====== Material provided

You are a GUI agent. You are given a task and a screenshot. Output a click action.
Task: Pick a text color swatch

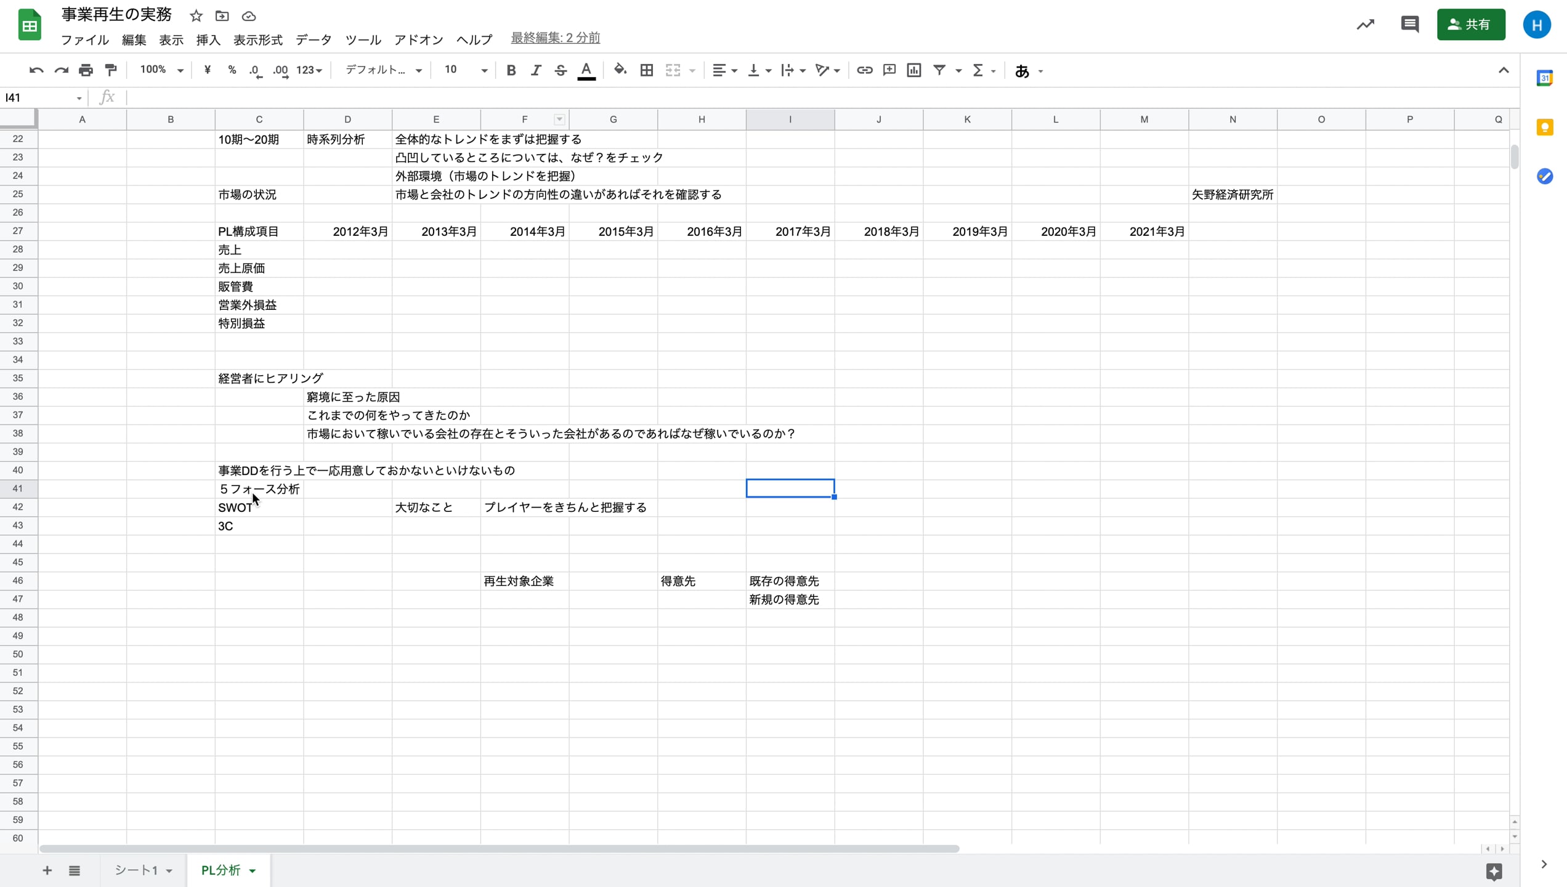pyautogui.click(x=586, y=70)
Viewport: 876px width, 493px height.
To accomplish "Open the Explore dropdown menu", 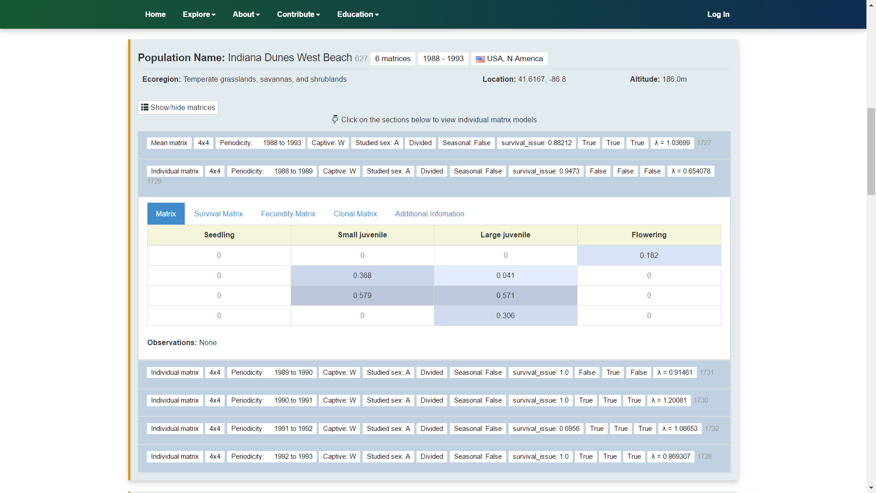I will coord(199,14).
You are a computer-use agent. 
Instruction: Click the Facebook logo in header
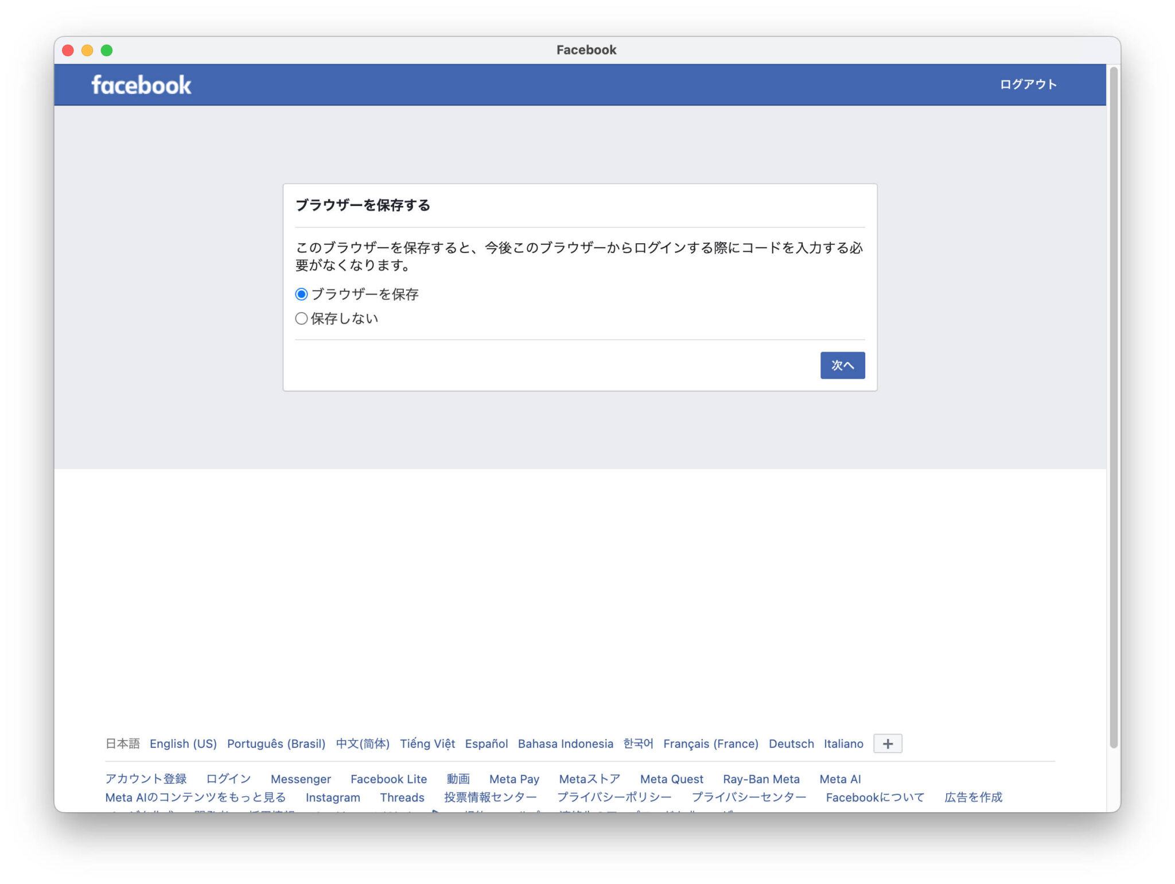pos(141,85)
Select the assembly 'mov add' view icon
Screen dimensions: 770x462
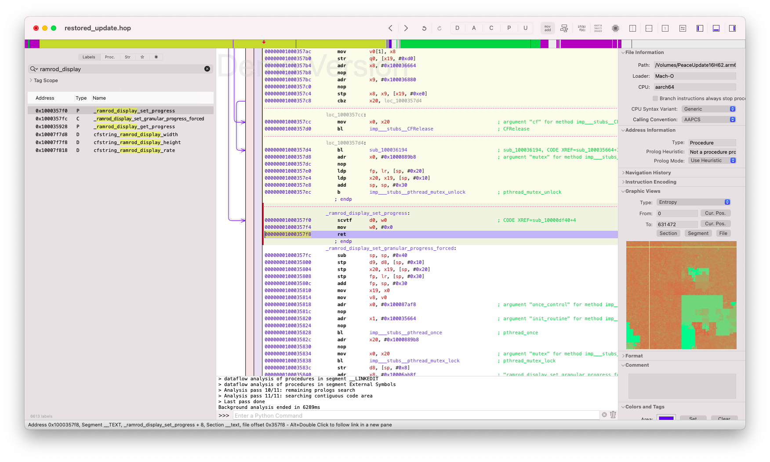tap(548, 28)
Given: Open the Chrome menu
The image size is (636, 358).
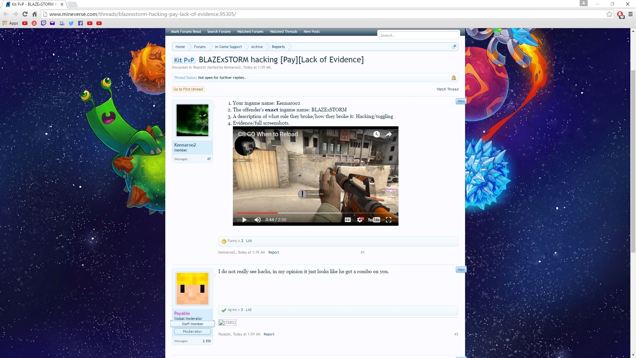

============

**Your instructions**
What you print must be exactly the lines from the one containing "Screen dimensions: 770x462" through the last line of the material, and no pictures.

**Output for this task**
Screen dimensions: 770x462
tap(548, 28)
Given: Open the Chrome menu
The image size is (636, 358).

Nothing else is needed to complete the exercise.